Bioinformatics analysis
VarScan-processed Mutation Annotation Format data for TCGA-STAD were downloaded from the TCGA database and analyzed using the Maftools R package to identify key gene mutations and plot single nucleotide variant (SNV) distributions (34). Pearson correlation analysis evaluated the relationship between STARD4-AS1 expression and tumor mutational burden (TMB) and microsatellite instability (MSI). The results were visualized using radargrams generated with the “fmsb” R package. The MEM (https://biit.cs.ut.ee/mem/, accessed June 20, 2024) and RIsearch (http://rtools.cbrc.jp/LncRRIsearch, accessed June 20, 2024) databases, commonly used target gene prediction databases for lncRNAs, were used for cross-analysis of STARD4-AS1 target genes (35,36). Gene Oncology (GO) functional and Kyoto Encyclopedia of Genes and Genomes (KEGG) pathway analyses were performed using an online data analysis and visualization platform at https://www.bioinformatics.com.cn (accessed June 20, 2024).
Statistical analysis
All statistical analyses were performed using SPSS 20.0 (IBM SPSS Statistics, Chicago, IL) and GraphPad Prism V.8.00 (GraphPad Software, La Jolla, CA). Data are presented as the mean ± SD from 3 independent experiments. The Student t-test was used to compare differences between groups. The correlation between STARD4-AS1 expression and clinicopathological parameters was analyzed using the χ^2^ test. The Youden index was used to determine the optimal threshold for STARD4-AS1. The thresholds for CEA, CA199, and CA724 were set at 5 ng/mL, 37 U/mL, and 10 U/mL, respectively, based on the reference ranges from Nantong University Hospital. The diagnostic efficacy of STARD4-AS1 in GC serum was evaluated by constructing a receiver operating characteristic (ROC) curve and calculating the area under the curve (AUC). Statistical significance threshold was set at P < 0.05 (ns, P > 0.05,*P < 0.05, **P < 0.01, ***P < 0.001, ****P < 0.0001).
RESULTS
TCGA database analysis STARD4-AS1 is highly expressed in GC and is associated with poorer prognosis
We analyzed STARD4-AS1 expression across various cancers using the TCGA database. STARD4-AS1 was significantly upregulated in HNSC (head and neck squamous cell carcinoma), KIRC (kidney renal clear-cell carcinoma), KIRP (kidney renal papillary cell carcinoma), and STAD (stomach adenocarcinoma), whereas downregulated in thyroid carcinoma (Figure 1a). In GC, STARD4-AS1 levels were markedly higher in tumor tissues compared with normal tissues (Figure 1b). Kaplan-Meier survival analysis from the TCGA database revealed that high STARD4-AS1 expression correlated with poorer OS (P = 0.027) (Figure 1c). Therefore, high expression of STARD4-AS1 in GC is associated with an unfavorable prognosis.

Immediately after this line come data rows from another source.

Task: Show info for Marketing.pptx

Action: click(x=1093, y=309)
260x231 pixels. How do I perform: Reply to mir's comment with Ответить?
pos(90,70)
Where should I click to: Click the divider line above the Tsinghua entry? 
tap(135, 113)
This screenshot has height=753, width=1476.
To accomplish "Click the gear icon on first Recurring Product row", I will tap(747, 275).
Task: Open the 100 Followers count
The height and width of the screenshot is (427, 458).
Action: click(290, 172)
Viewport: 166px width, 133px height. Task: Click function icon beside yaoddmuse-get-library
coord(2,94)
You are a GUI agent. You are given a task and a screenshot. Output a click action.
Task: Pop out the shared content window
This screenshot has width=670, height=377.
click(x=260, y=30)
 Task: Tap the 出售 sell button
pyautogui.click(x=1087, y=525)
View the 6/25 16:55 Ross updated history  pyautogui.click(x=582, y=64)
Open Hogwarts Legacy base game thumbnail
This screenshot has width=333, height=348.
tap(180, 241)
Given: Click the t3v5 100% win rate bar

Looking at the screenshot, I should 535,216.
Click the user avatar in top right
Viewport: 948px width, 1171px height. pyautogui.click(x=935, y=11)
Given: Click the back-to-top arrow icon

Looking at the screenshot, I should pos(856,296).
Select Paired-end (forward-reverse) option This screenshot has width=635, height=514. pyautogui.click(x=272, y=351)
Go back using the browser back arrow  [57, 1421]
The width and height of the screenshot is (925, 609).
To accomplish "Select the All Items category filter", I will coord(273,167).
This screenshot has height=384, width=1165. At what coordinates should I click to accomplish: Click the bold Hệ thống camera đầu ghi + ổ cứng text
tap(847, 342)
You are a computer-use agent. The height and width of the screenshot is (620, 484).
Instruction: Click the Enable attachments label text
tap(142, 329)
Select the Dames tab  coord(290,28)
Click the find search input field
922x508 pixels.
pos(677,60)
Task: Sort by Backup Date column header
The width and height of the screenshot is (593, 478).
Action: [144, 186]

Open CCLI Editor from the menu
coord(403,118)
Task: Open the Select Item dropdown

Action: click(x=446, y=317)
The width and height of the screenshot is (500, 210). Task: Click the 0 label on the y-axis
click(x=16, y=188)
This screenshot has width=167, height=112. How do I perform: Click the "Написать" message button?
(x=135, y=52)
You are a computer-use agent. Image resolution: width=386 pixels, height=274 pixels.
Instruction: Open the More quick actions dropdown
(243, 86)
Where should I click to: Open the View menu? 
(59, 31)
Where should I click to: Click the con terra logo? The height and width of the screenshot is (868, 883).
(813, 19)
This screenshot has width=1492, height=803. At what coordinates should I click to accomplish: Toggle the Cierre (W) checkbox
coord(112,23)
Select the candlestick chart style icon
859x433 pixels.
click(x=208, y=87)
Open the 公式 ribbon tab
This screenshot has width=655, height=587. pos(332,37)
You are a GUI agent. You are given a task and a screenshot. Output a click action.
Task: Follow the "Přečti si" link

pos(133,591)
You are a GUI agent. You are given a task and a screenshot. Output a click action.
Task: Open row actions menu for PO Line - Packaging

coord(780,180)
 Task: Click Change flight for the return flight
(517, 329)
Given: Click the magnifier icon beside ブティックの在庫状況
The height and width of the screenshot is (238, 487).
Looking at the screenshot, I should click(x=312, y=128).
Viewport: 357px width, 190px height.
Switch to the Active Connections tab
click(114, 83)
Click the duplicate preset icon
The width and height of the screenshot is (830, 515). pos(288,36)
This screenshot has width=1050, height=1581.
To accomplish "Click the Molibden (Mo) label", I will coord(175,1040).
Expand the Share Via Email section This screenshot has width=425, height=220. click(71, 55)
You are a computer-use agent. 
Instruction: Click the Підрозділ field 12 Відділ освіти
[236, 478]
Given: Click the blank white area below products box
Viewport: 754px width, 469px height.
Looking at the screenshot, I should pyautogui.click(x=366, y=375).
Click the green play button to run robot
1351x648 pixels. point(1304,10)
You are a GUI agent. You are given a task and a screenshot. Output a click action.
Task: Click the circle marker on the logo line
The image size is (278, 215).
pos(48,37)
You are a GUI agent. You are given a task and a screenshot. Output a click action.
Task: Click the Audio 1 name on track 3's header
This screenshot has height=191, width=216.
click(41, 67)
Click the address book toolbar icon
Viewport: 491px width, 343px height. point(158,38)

STARD4-AS1 expression was upregulated in gastric cancer (GC) and associated with poorer prognosis. (a) Boxplot of the expression level of STARD4-AS1 in cancers and normal tissues of 33 cancers from The Cancer Genome Atlas (TCGA) database. (b) The expression of STARD4-AS1 in GC tissues using data from TCGA. (c) Kaplan-Meier curves for correlation analyses of STARD4-AS1 expression and GC patients' overall survival in the TCGA database. BLCA, bladder urothelial carcinoma; BRCA, breast invasive carcinoma; CESC, cervical squamous cell carcinoma; CHOL, cholangiocarcinoma; COAD, colon adenocarcinoma; ESCA, esophageal carcinoma; HNSC, head and neck squamous cell carcinoma, KICH, kidney chromophobe; KIRC, kidney renal clear-cell carcinoma; KIRP, kidney renal papillary cell carcinoma; LIHC, liver hepatocellular carcinoma; LUAD, lung adenocarcinoma; LUSC, lung squamous cell carcinoma; PAAD, pancreatic adenocarcinoma; PCPG, pheochromocytoma and paraganglioma; PRAD, prostate adenocarcinoma; READ, rectum adenocarcinoma; SARC, sarcoma; SKCM, skin cutaneous melanoma; STAD, stomach adenocarcinoma; THCA, thyroid carcinoma; THYM, thymoma; UCEC, uterine corpus endometrial carcinoma.
Comprehensive evaluation of STARD4-AS1 as an assay for biomarkers
We created 10-fold, 10^2^-fold, 10^3^-fold 10^4^-fold, and 10^5^-fold dilutions of STARD4-AS1 cDNA and performed qRT-PCR. The results demonstrated a good linearity, indicating that the method is suitable for laboratory analysis (see Supplementary Figure 1, Supplementary Digital Content 3, A, B, http://links.lww.com/CTG/B382). Agarose gel electrophoresis of the qRT-PCR products revealed a single clear band at approximately 193 bp, confirming accuracy (see Supplementary Figure 1, Supplementary Digital Content 3, C, http://links.lww.com/CTG/B382). Sanger sequencing of the qRT-PCR product revealed a 193 bp sequence identical to STARD4-AS1, further validating the accuracy of the qRT-PCR method (see Supplementary Figure 1, Supplementary Digital Content 3, D, http://links.lww.com/CTG/B382).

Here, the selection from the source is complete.